Task to complete: Only the lines from the start of the material through the line containing "Given: Click the Score column calculator icon" are to be extracted, exactly as they appear.

Input material:
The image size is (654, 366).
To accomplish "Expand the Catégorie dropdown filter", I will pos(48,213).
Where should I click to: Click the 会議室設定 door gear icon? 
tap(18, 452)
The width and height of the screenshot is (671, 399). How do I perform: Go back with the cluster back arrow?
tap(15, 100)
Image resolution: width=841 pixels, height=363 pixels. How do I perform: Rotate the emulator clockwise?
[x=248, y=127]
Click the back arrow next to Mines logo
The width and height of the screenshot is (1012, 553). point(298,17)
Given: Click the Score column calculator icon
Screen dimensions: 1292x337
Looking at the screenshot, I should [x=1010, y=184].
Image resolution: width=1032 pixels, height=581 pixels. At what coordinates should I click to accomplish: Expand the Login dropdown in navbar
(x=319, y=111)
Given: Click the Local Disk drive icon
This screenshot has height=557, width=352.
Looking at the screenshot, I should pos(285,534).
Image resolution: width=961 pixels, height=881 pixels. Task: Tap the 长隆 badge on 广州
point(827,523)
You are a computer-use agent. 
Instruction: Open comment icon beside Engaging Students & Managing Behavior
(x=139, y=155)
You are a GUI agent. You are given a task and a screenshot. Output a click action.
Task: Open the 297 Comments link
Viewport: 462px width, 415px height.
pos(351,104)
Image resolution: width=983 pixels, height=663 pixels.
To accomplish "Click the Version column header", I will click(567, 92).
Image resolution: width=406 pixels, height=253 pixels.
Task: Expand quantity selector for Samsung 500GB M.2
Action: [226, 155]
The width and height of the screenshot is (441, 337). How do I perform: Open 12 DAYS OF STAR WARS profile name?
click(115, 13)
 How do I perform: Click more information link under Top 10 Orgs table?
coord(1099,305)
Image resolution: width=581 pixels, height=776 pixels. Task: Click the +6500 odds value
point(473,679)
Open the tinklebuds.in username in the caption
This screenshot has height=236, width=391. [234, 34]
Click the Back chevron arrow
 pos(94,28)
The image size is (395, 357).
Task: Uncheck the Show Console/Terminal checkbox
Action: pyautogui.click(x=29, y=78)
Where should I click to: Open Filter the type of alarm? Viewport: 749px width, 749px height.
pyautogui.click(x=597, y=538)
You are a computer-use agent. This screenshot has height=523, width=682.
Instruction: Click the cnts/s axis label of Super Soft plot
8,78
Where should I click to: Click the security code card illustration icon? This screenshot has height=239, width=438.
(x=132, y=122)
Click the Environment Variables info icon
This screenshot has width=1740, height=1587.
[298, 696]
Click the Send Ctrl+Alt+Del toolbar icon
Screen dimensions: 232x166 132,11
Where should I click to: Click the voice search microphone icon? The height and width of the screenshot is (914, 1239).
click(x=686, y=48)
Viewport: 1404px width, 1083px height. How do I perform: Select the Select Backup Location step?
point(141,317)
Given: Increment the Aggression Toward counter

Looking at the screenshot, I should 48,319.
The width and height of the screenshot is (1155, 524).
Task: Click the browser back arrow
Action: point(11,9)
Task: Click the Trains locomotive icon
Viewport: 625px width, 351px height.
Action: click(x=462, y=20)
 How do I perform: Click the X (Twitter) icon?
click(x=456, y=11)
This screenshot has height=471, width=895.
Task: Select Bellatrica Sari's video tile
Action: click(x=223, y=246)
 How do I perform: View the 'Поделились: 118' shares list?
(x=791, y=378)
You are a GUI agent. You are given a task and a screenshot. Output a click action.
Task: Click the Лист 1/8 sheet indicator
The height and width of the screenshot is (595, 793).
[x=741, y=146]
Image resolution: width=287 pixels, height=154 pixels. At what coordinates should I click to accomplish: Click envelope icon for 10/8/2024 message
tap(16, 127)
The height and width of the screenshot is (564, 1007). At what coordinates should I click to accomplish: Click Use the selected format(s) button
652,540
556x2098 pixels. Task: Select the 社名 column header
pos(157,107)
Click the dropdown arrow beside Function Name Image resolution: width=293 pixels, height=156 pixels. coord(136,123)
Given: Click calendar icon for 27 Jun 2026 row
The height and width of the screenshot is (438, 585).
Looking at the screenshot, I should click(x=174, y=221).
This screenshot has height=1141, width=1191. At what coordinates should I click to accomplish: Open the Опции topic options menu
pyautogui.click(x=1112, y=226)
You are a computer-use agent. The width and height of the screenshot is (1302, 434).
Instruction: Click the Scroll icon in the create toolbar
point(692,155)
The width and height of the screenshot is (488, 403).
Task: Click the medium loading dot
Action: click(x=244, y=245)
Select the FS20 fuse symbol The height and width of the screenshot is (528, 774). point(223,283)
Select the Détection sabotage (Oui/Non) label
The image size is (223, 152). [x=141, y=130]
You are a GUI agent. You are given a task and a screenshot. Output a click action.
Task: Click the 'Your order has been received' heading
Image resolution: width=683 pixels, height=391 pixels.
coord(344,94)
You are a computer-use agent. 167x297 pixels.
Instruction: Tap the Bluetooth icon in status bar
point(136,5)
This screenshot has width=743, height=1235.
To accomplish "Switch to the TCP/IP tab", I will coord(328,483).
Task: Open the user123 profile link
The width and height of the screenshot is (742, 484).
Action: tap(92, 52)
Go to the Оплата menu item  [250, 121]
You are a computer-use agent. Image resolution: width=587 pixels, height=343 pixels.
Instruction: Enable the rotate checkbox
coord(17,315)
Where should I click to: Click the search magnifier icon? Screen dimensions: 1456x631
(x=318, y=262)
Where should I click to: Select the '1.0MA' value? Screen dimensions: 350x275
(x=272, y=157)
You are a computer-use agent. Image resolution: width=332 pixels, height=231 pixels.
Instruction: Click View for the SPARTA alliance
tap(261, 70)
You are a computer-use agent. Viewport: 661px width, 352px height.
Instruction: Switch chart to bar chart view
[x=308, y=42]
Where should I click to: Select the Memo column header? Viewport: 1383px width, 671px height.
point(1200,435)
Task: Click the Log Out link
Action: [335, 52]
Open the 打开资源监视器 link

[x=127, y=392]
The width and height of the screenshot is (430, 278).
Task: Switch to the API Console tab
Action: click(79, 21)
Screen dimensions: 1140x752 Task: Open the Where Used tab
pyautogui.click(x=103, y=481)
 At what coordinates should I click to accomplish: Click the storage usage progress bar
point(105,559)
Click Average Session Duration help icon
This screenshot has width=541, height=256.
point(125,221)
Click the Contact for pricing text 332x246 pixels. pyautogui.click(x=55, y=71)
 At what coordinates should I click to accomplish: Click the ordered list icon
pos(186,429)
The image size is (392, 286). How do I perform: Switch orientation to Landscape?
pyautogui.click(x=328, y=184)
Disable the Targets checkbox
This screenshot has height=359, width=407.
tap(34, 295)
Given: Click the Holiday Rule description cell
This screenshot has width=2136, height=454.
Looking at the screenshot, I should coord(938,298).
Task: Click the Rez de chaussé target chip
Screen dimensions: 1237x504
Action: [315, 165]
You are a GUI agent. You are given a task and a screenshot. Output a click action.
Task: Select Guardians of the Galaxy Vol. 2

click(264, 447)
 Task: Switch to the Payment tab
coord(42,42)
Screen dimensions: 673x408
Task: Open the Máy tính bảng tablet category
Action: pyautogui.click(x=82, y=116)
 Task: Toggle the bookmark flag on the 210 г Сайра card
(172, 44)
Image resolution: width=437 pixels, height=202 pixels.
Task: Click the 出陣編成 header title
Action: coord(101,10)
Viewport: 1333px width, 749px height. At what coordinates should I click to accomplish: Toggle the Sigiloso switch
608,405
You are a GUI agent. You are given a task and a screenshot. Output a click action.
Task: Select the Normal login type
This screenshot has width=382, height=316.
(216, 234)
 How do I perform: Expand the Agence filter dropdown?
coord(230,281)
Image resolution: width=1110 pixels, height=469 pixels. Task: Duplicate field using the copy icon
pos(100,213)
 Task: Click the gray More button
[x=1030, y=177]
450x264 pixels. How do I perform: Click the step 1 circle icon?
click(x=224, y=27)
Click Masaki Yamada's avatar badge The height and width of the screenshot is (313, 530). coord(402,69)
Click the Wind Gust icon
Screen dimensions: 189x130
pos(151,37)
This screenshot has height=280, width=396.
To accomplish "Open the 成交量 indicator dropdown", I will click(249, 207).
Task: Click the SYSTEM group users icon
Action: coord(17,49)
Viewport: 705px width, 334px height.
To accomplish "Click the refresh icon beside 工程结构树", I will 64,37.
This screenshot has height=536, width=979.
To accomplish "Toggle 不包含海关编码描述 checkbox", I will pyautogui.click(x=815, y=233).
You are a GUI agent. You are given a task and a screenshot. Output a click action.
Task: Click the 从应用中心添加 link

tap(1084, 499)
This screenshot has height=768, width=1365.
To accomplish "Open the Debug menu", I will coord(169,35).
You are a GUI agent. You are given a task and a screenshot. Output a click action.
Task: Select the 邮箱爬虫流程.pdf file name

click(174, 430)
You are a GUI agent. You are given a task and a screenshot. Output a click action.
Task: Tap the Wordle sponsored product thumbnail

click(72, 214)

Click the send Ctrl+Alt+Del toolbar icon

Task response:
The image size is (654, 366).
To accomplish "Expand the Catégorie dropdown filter", I will pos(48,213).
Where should I click to: Click the 会議室設定 door gear icon? 
tap(18, 452)
The width and height of the screenshot is (671, 399). How do I perform: Go back with the cluster back arrow?
tap(15, 100)
Image resolution: width=841 pixels, height=363 pixels. How do I perform: Rotate the emulator clockwise?
[x=248, y=127]
Click the back arrow next to Mines logo
The width and height of the screenshot is (1012, 553). point(298,17)
Given: Click the Score column calculator icon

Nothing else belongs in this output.